Notebook

$$ \newcommand{\Xs}{\mathcal{X}} \newcommand{\Ys}{\mathcal{Y}} \newcommand{\y}{\mathbf{y}} \newcommand{\repr}{\mathbf{f}} \newcommand{\repry}{\mathbf{g}} \newcommand{\x}{\mathbf{x}} \newcommand{\vocab}{V} \newcommand{\params}{\boldsymbol{\theta}} \newcommand{\param}{\theta} \DeclareMathOperator{\perplexity}{PP} \DeclareMathOperator{\argmax}{argmax} \DeclareMathOperator{\argmin}{argmin} \newcommand{\train}{\mathcal{D}} \newcommand{\counts}[2]{\#_{#1}(#2) } \newcommand{\indi}{\mathbb{I}} $$

In [1]:

%%capture
%load_ext autoreload
%autoreload 2
%matplotlib inline
import sys
sys.path.append("..")
import statnlpbook.util as util
import matplotlib
import matplotlib.pyplot as plt
matplotlib.rcParams['figure.figsize'] = (10.0, 6.0)

Structured Prediction¶

In general there seems to be no emerging unified theory of NLP to emerge, and most textbooks and courses explain NLP as

a collection of problems, techniques, ideas, frameworks, etc. that really are not tied together in any reasonable way other than the fact that they have to do with NLP.

-- Hal Daume

That's not to say though that they aren't cross-cutting patterns, general best practices and recipes that reoccur frequently. One such reoccurring pattern I found in many NLP papers and systems is what I like to refer to as the structured prediction recipe.

**Set of tasks:**
• A. In the notebook on structured prediction, what name does the author give to the reoccurring pattern found in many NLP papers and systems?
• B. Reproduce the notebook text between "a collection of" and "structured prediction recipe.", inclusive, swapping "best practices" for "good practices".
The lines after this point have no connection to the notebook.

**Given information:**
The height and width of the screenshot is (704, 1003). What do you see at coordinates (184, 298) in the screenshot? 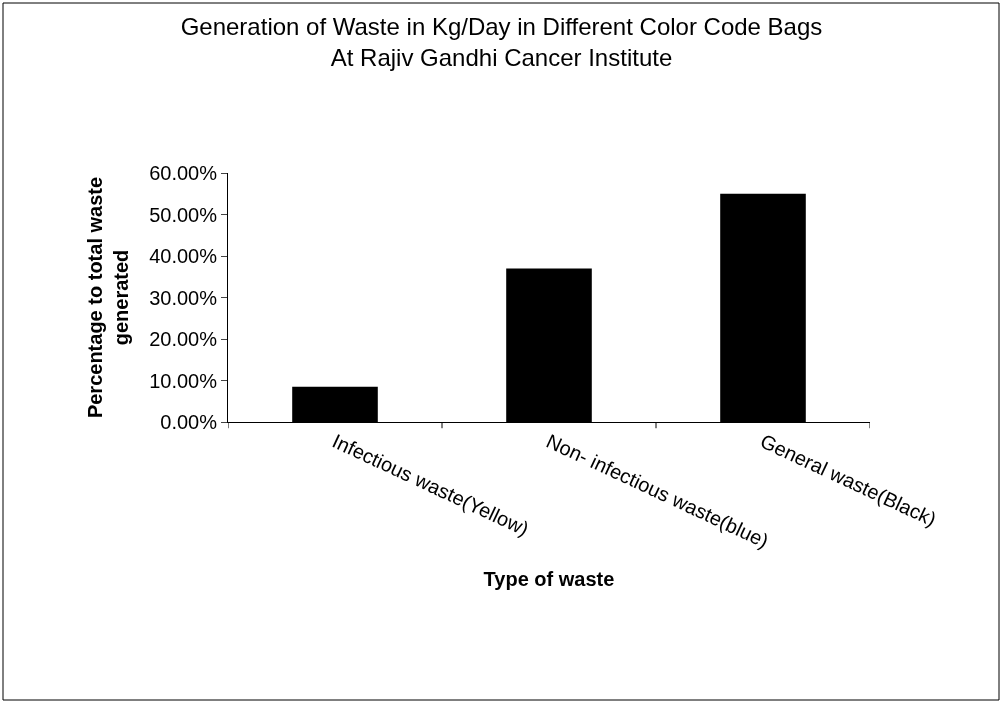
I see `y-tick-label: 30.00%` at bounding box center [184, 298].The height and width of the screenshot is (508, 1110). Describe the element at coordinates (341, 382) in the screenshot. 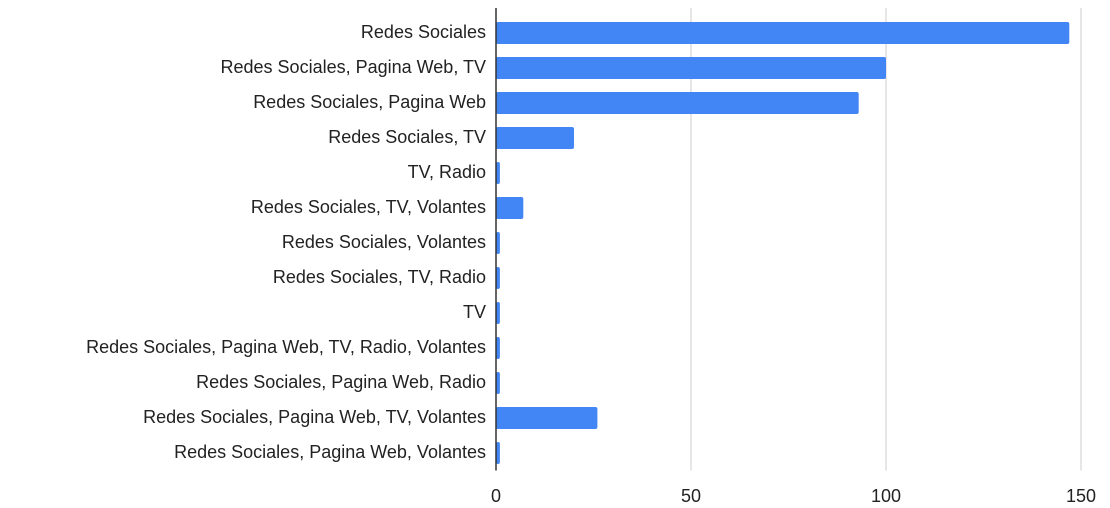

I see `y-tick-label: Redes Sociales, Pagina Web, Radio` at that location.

**Task solutions:**
• A. The structured prediction recipe.

• B.
a collection of problems, techniques, ideas, frameworks, etc. that really are not tied together in any reasonable way other than the fact that they have to do with NLP.

-- Hal Daume

That's not to say though that they aren't cross-cutting patterns, general good practices and recipes that reoccur frequently. One such reoccurring pattern I found in many NLP papers and systems is what I like to refer to as the structured prediction recipe.